EXERCISE DIRECTIONS ::
The records that follow are to be transcribed in full, without their images.

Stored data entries
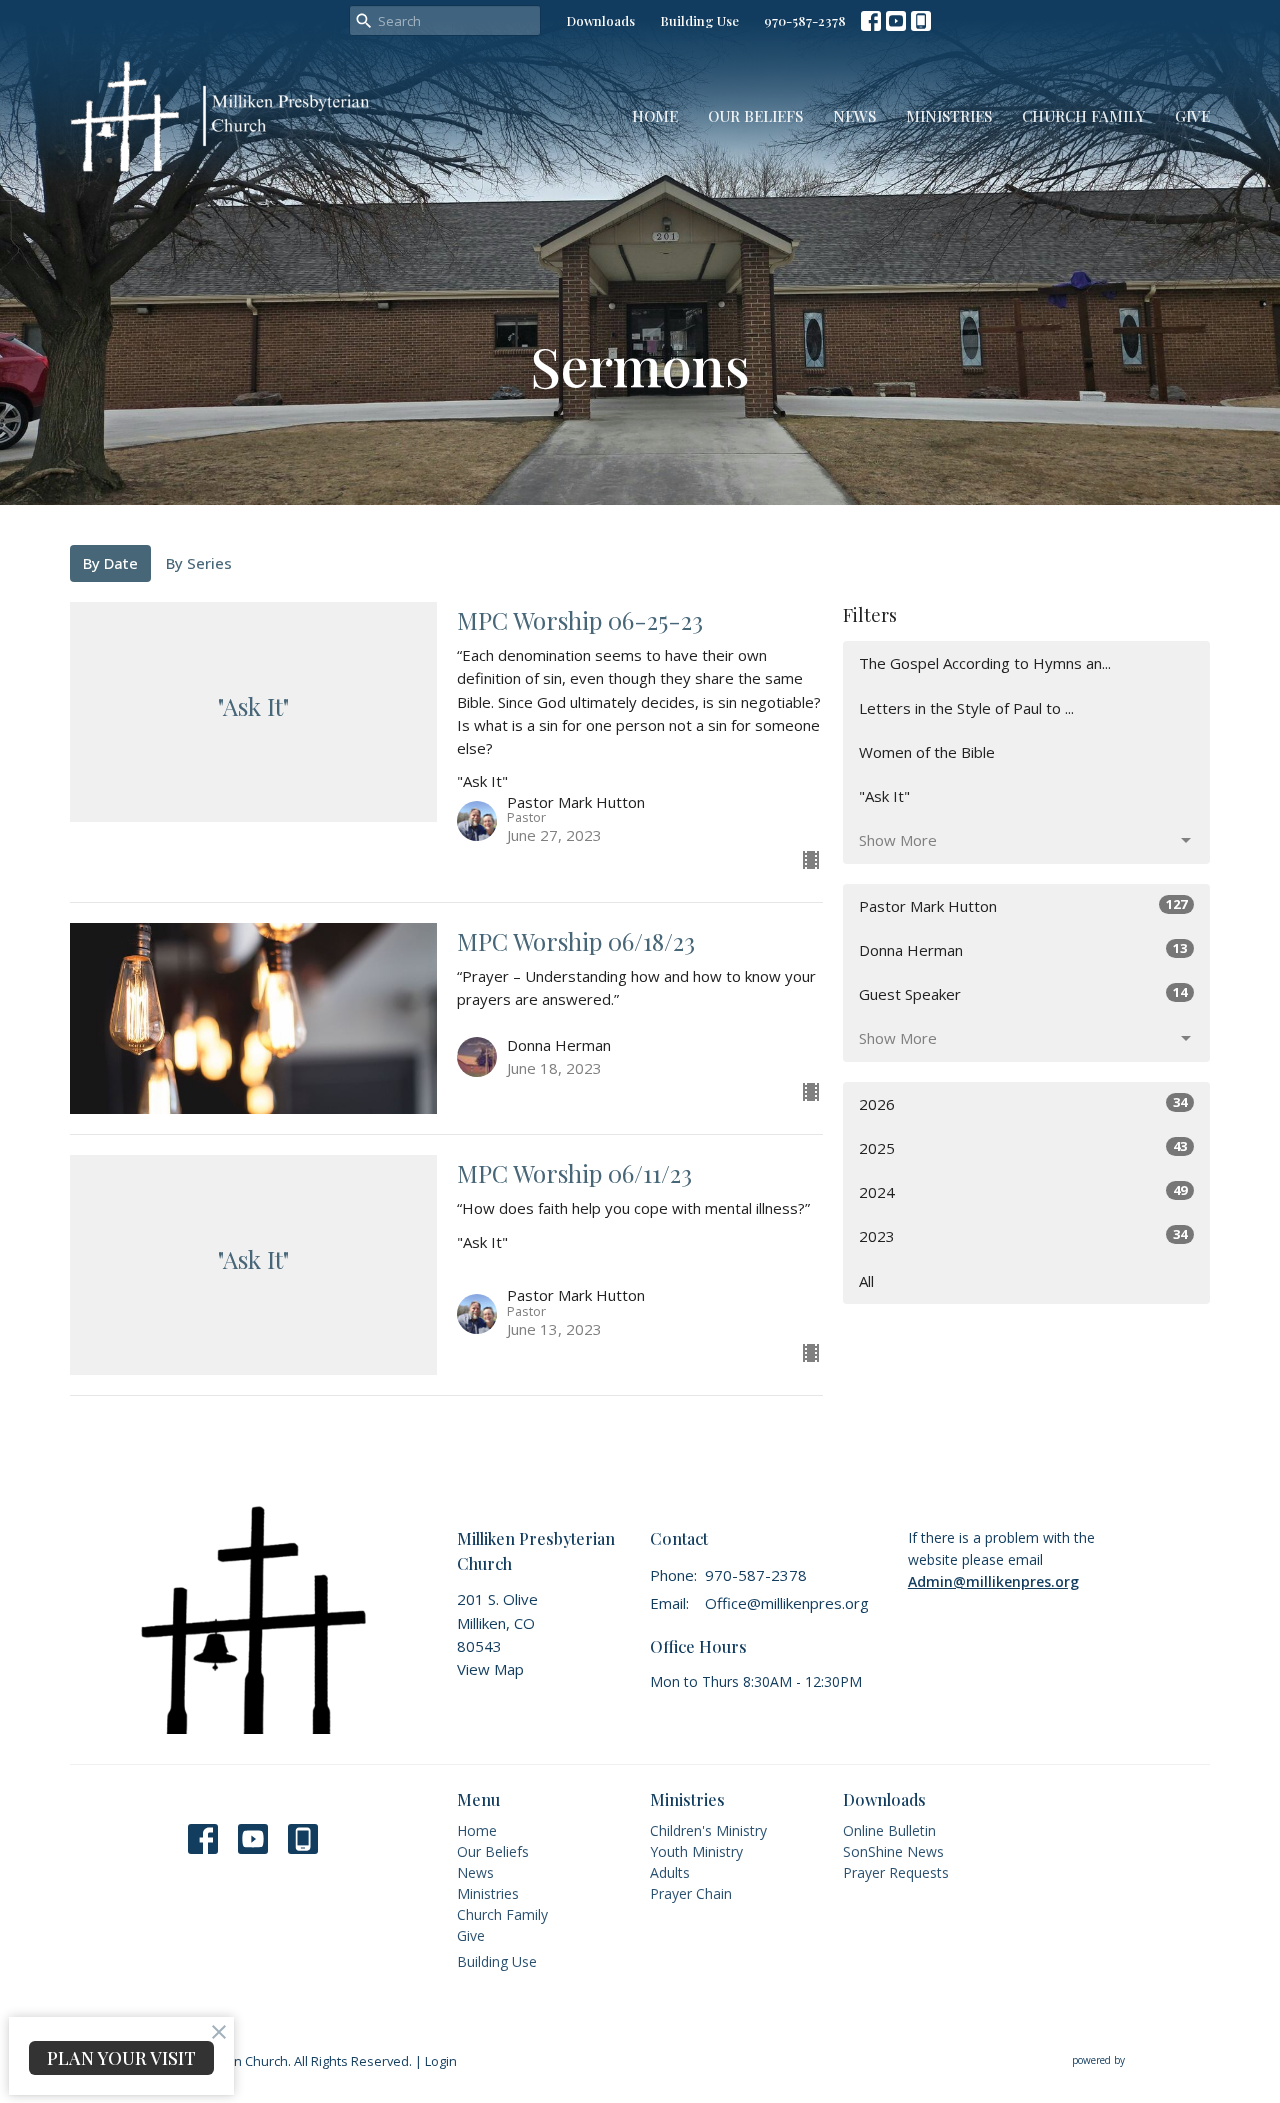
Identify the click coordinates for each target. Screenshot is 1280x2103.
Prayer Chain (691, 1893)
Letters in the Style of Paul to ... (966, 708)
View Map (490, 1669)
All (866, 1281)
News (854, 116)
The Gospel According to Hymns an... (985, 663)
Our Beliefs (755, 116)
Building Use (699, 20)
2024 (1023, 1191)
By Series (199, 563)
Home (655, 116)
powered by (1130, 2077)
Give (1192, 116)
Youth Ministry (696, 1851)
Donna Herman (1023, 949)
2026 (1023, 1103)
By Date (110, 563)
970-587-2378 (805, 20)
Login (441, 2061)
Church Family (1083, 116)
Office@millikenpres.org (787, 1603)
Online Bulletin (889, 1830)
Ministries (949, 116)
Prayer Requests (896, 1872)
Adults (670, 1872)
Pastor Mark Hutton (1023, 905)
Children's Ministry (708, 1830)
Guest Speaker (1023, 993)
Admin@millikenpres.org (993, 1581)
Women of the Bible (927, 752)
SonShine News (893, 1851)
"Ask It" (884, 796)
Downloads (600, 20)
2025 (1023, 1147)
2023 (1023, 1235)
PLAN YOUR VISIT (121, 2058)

YOUR RESPONSE ::
Identify the click coordinates for each target. Screenshot is 1280x2103.
Prayer Chain (691, 1893)
Letters in the Style of Paul to ... (966, 708)
View Map (490, 1669)
All (866, 1281)
News (854, 116)
The Gospel According to Hymns an... (985, 663)
Our Beliefs (755, 116)
Building Use (699, 20)
2024 (1023, 1191)
By Series (199, 563)
Home (655, 116)
powered by (1130, 2077)
Give (1192, 116)
Youth Ministry (696, 1851)
Donna Herman (1023, 949)
2026 (1023, 1103)
By Date (110, 563)
970-587-2378 (805, 20)
Login (441, 2061)
Church Family (1083, 116)
Office@millikenpres.org (787, 1603)
Online Bulletin (889, 1830)
Ministries (949, 116)
Prayer Requests (896, 1872)
Adults (670, 1872)
Pastor Mark Hutton (1023, 905)
Children's Ministry (708, 1830)
Guest Speaker (1023, 993)
Admin@millikenpres.org (993, 1581)
Women of the Bible (927, 752)
SonShine News (893, 1851)
"Ask It" (884, 796)
Downloads (600, 20)
2025 (1023, 1147)
2023 (1023, 1235)
PLAN YOUR VISIT (121, 2058)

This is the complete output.